Immunomodulators are generally used in severe and unmanageable atopic dermatitis cases. However, the patient must be kept under close observation to monitor side effects. Moreover, they should be used for a short span to minimize side effects. The various immunomodulators and their functions are:

  • Cyclosporine works speedily in about 2 weeks and has proved successful in the treatment of irrepressible AD. Renal toxicity, hypertension, nausea, and abdominal pain are some of its possible side effects. It should be used for a short span and the condition may revert after the drug is discontinued. Its adult and pediatric prescription is 3 to 5 mg/kg daily.
  • Azathioprine is administered in case of unmanageable atopic dermatitis. It is an anti-inflammatory and antiproliferative drug, which is slow in its activity taking about 4 to 6 weeks to show results. Its contraindications (cases when the drug should not be used) are bone marrow suppression, hepatotoxicity, hypersensitivity reactions, pancreatitis, squamous cell carcinoma of the skin, and non-Hodgkins lymphoma. Its adult and pediatric prescription is 2.5 mg/kg daily.
  • Myclophenolate mofetil is prescribed in an adult dose of 2 g daily for the treatment of AD. Its side effects include bone marrow suppression though this can be minimized with its short-term usage.

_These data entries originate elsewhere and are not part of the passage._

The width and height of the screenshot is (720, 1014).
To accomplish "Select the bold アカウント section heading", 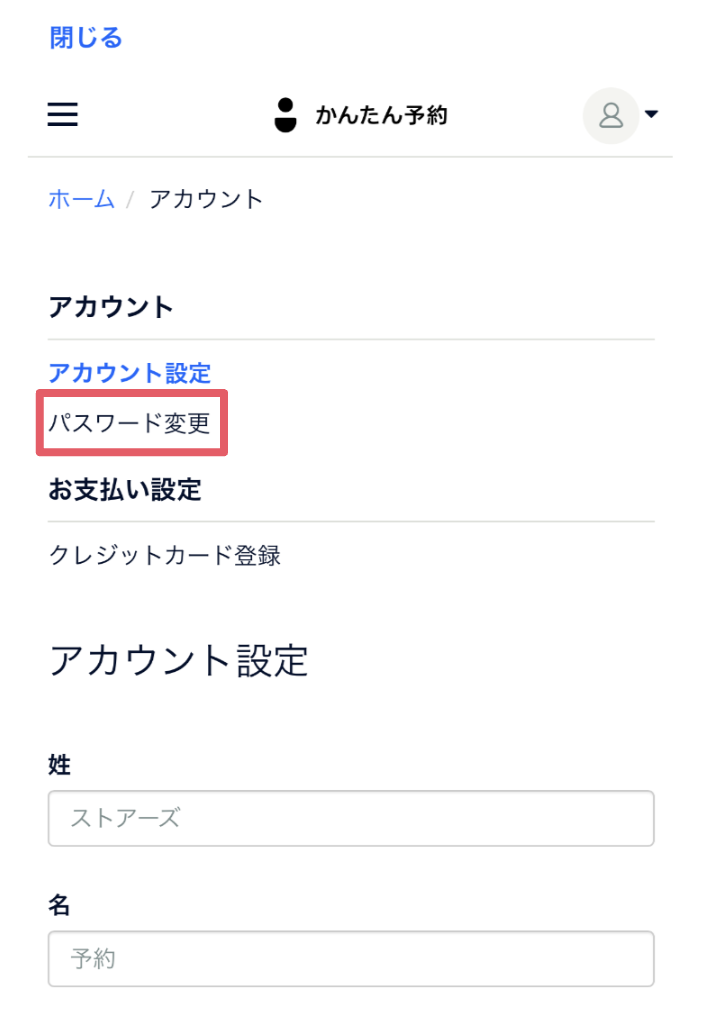I will click(111, 307).
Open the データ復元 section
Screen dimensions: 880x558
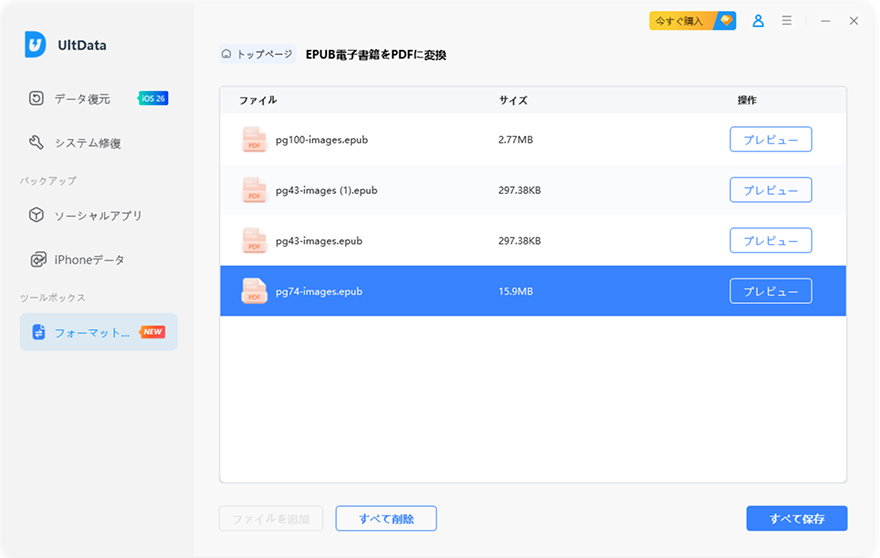click(82, 99)
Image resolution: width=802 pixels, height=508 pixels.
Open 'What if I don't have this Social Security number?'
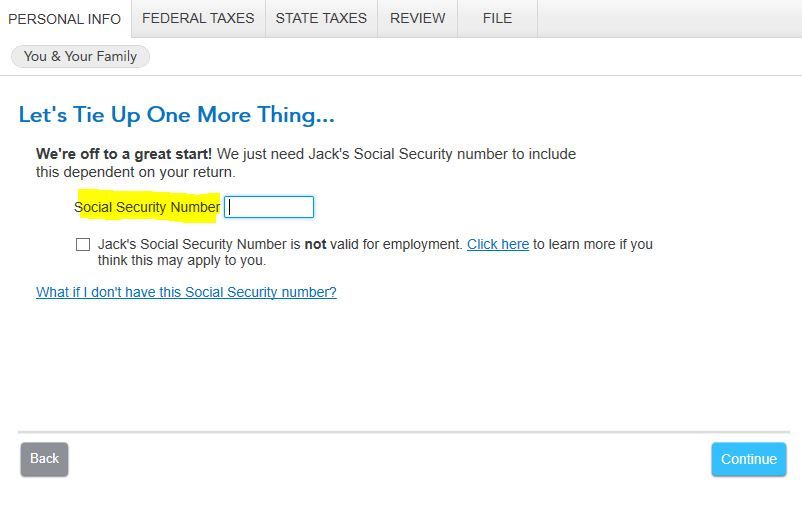click(x=186, y=292)
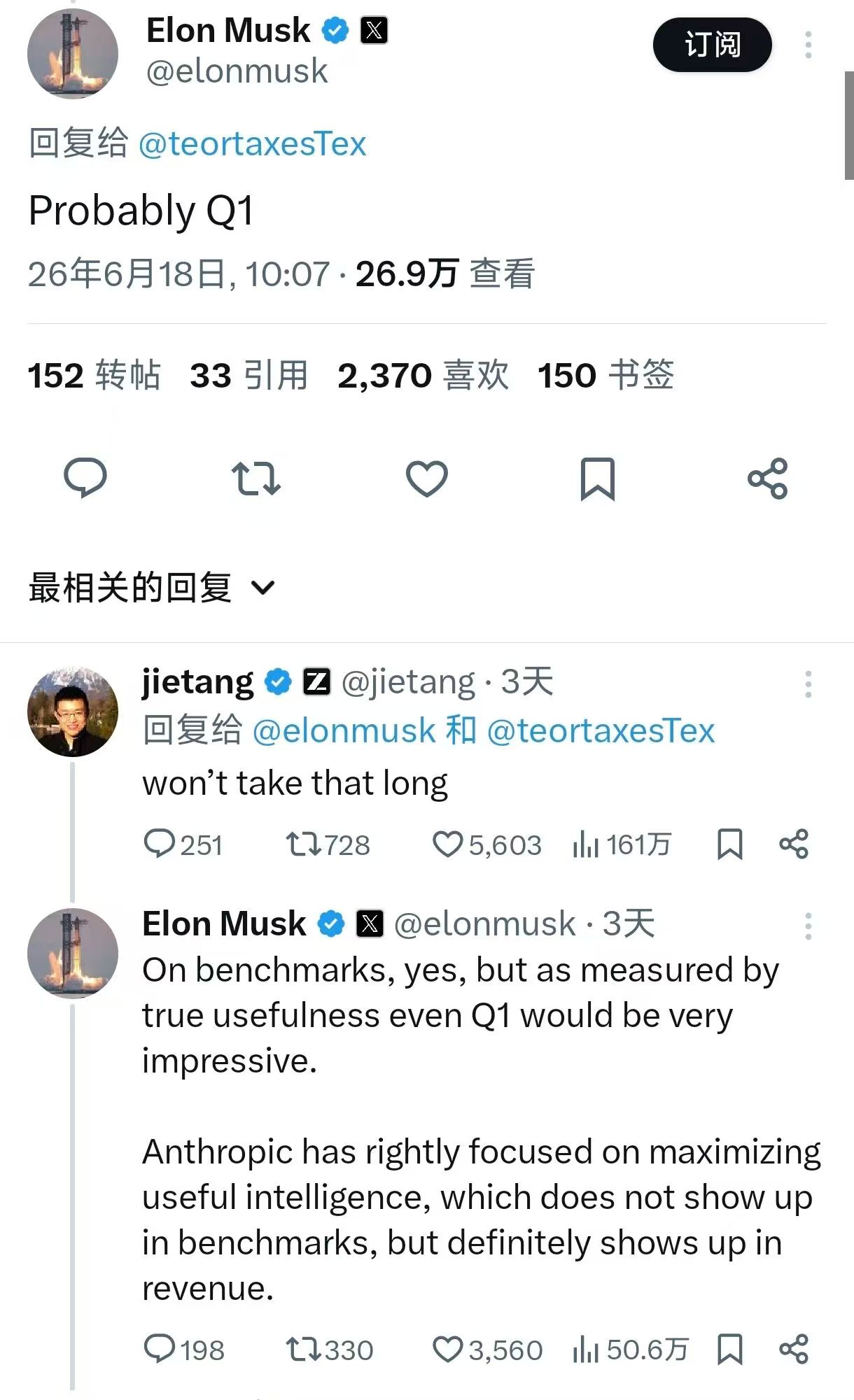Bookmark Elon Musk's Anthropic benchmarks reply

pos(730,1349)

Ultraviolet (UV) light therapy

Ultraviolet (UV) light therapy or simply phototherapy works as an anti-inflammatory agent on the cells of the immunity system of the body, thus proving its worth in the treatment of complex atopic dermatitis. It works well and is popular with patients. The various types of UV therapy are:

  • Psoralen plus UVA (PUVA)
  • A combination of broadband UVB/UVA light treatment
  • Broadband UVA exposure
  • Broad-band UVB exposure
  • Narrowband UVB (311 nm)
  • UVA-1 (340-400 nm)

PUVA should be restricted to acute and complex atopic dermatitis. It can also be used in combination with topical steroids to minimize the use of the latter and hence its side effects. Among the other phototherapies, broadband UVB is the least effective of the lot.

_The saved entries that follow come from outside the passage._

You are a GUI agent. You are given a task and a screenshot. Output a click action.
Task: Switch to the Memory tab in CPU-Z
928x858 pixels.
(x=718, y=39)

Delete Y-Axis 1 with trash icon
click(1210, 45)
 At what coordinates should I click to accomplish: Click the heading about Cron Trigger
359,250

The side effects of phototherapy are stinging, burning, premature ageing of the skin, pigmentation and the risk of squamous cell carcinoma and melanoma. Moreover, there are chances of a relapse generally within 3 months after phototherapy is stopped.

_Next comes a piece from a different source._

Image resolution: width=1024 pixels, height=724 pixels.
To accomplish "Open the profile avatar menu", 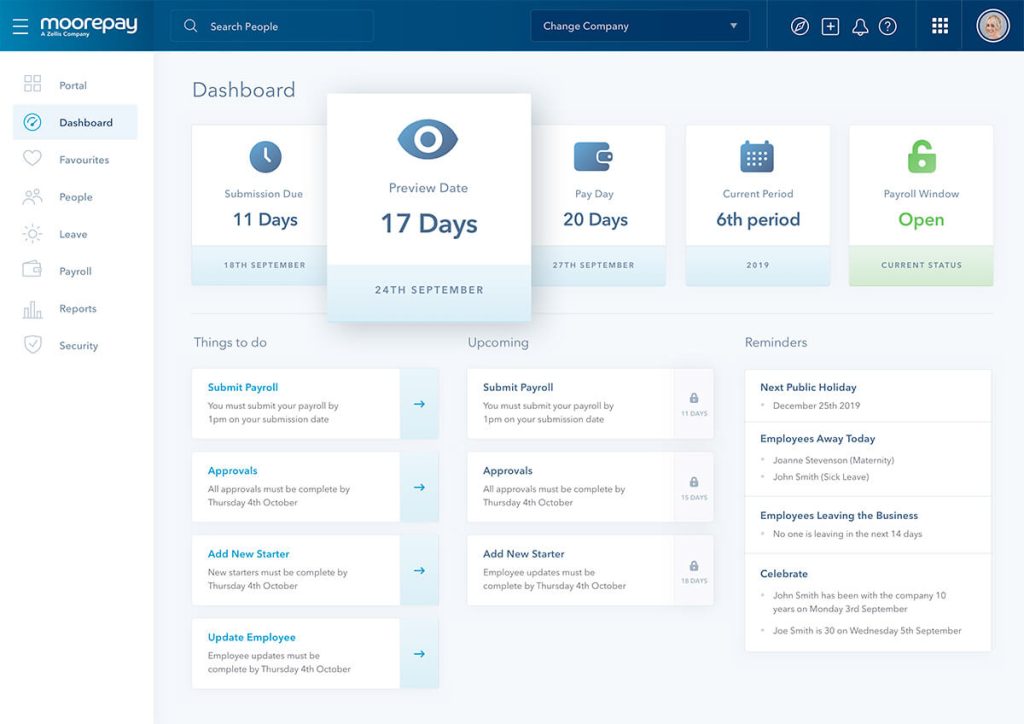I will point(993,25).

Antimicrobials in the form antibiotic drugs are prescribed in the case of microbial aggravation of atopic dermatitis. Microbes such as bacteria, viruses, fungi and yeast can worsen an atopic dermatitis condition. Antibiotics are a must for cases with a S. aureus infection, with a preference for systemic antibiotics and first generation cephalosporins. Antimicrobial therapy with acyclovir is vital in atopic dermatitis patients with (generally life threatening) eczema herpeticum infection.

Eczema molluscatum infections generally heal on their own, but with treatment the condition can be improved and proliferation deterred by autoinoculation.